── DATA PROVIDED
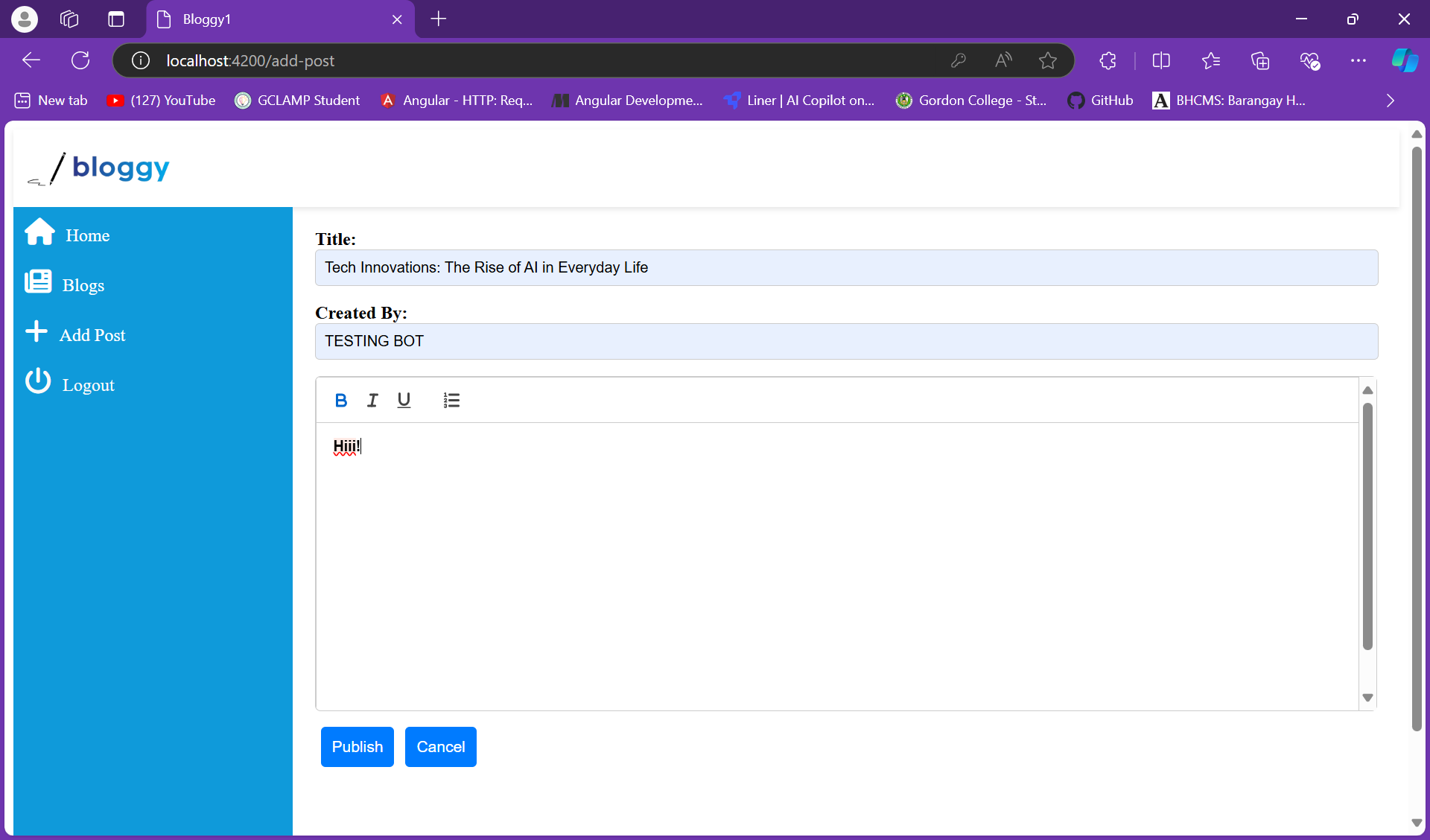The image size is (1430, 840).
Task: Open browser Settings and more menu
Action: pos(1358,60)
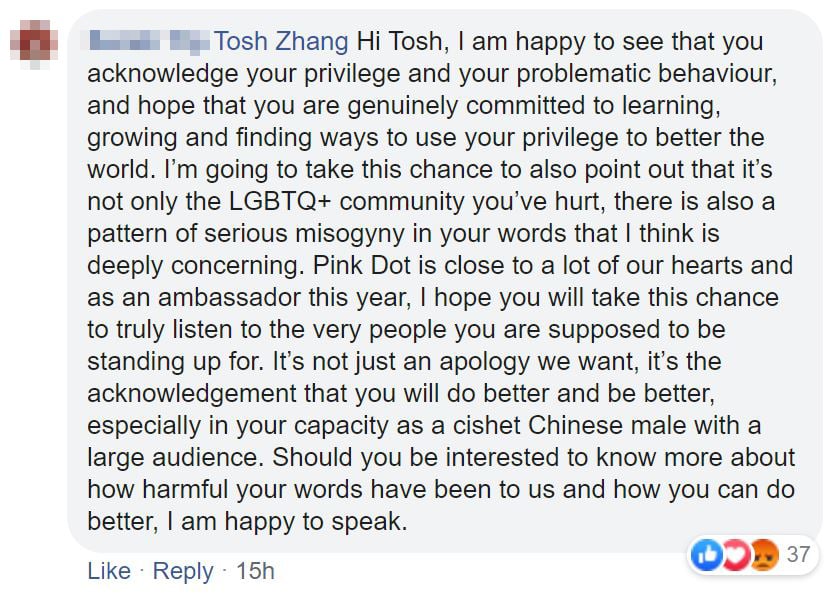The image size is (834, 595).
Task: Like this comment
Action: (x=109, y=571)
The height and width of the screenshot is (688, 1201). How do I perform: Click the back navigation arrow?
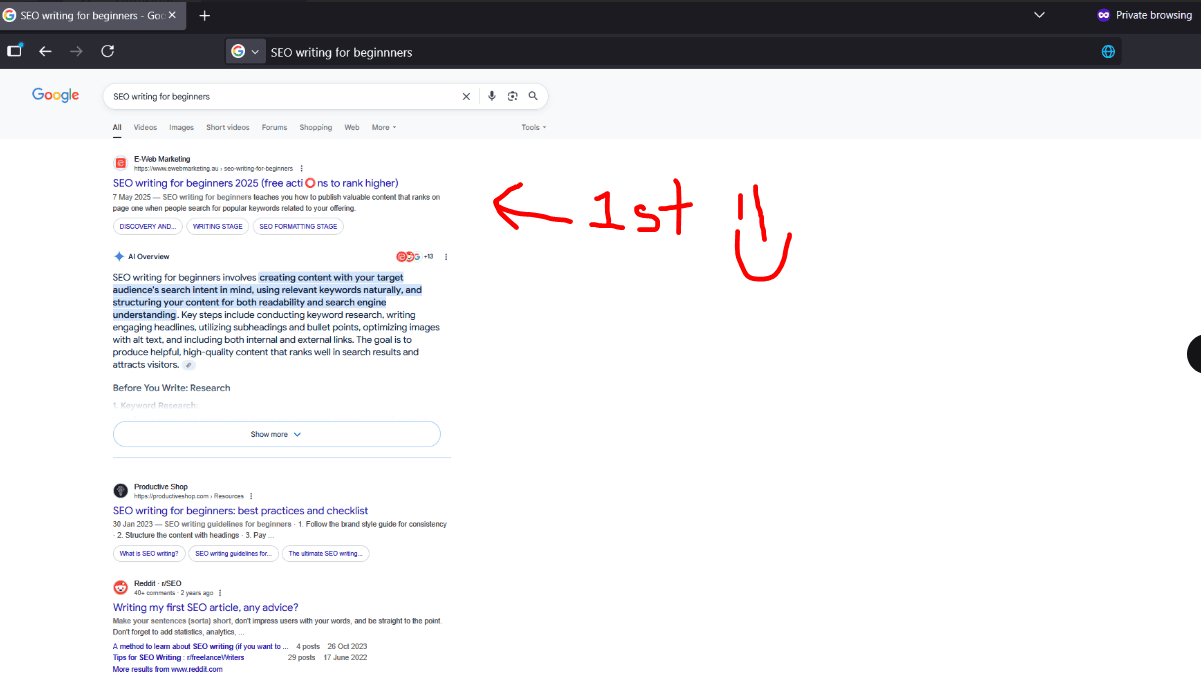[45, 51]
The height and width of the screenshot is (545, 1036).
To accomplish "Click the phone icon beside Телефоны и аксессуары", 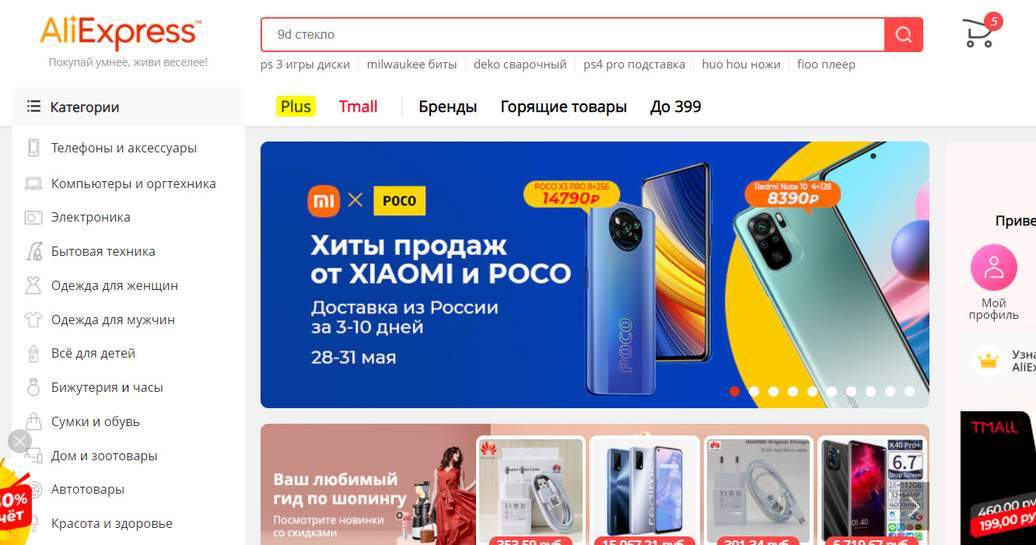I will pyautogui.click(x=33, y=148).
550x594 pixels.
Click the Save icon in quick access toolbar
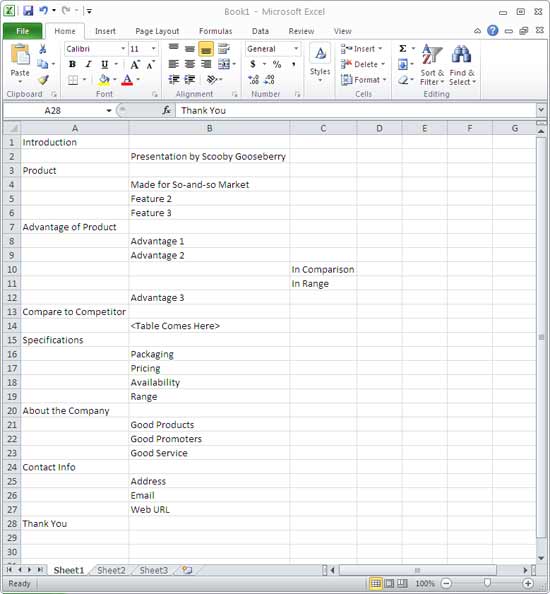click(x=28, y=11)
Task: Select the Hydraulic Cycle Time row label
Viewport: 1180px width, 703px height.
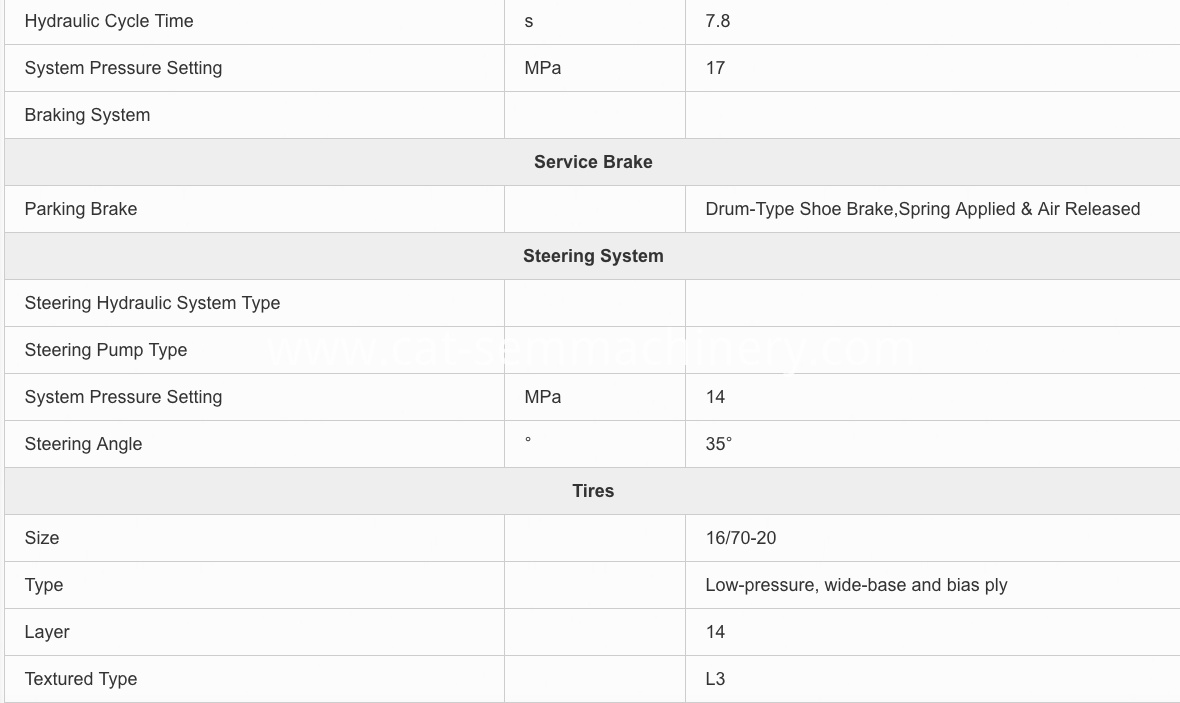Action: point(109,21)
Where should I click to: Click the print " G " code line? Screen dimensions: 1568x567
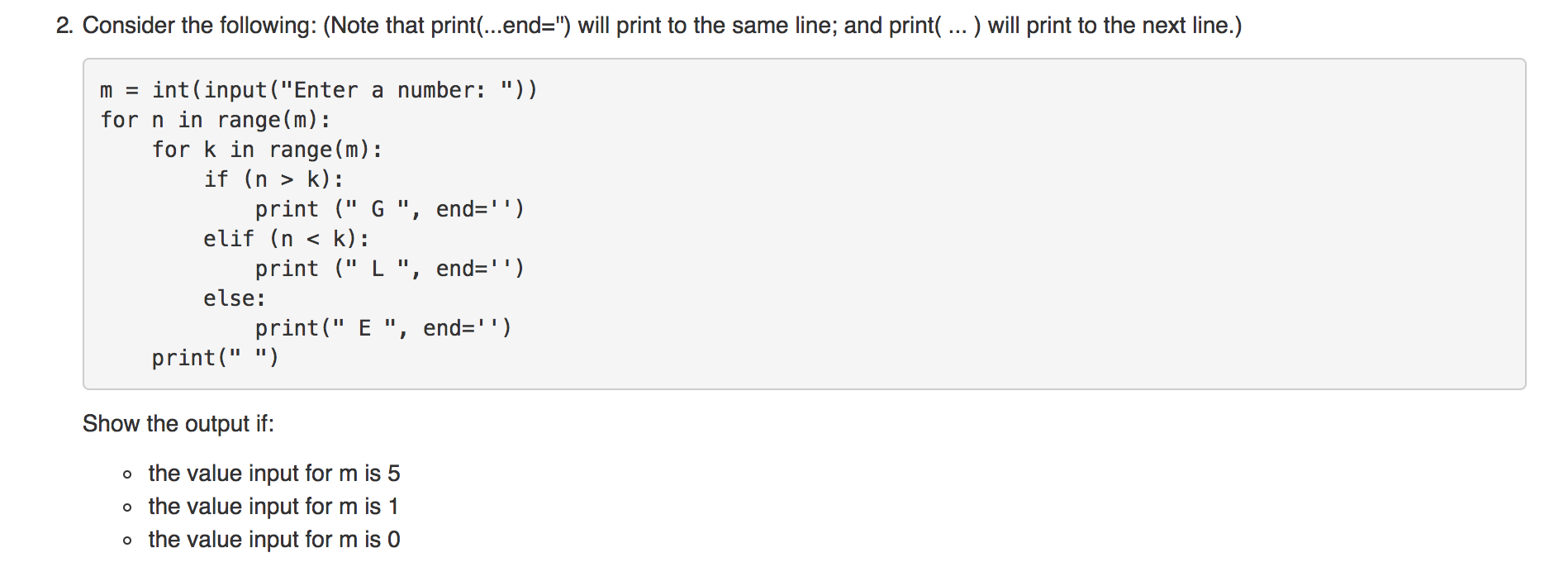(389, 209)
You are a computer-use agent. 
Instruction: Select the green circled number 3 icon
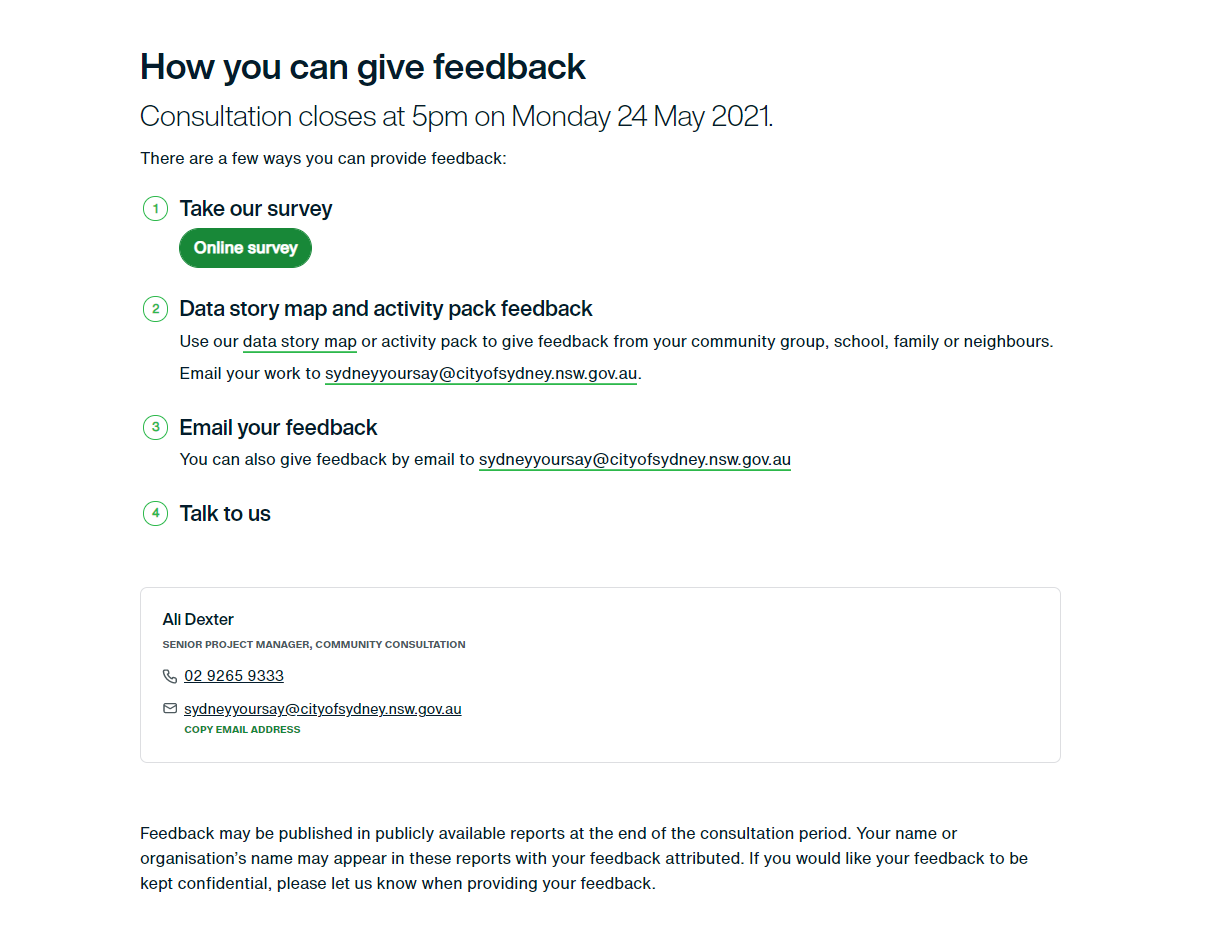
────
## WHAT TO WORK ON
The span to retype runs from the line containing "Click the Save icon in quick access toolbar" through the last line of the listing above, both ends included; copy it exactly, without pictures.

## ANSWER BOX
Click the Save icon in quick access toolbar
click(x=28, y=11)
Task: Select the Hydraulic Cycle Time row label
Viewport: 1180px width, 703px height.
Action: point(109,21)
Where should I click to: Click the print " G " code line? Screen dimensions: 1568x567
(389, 209)
You are a computer-use agent. 
Instruction: Select the green circled number 3 icon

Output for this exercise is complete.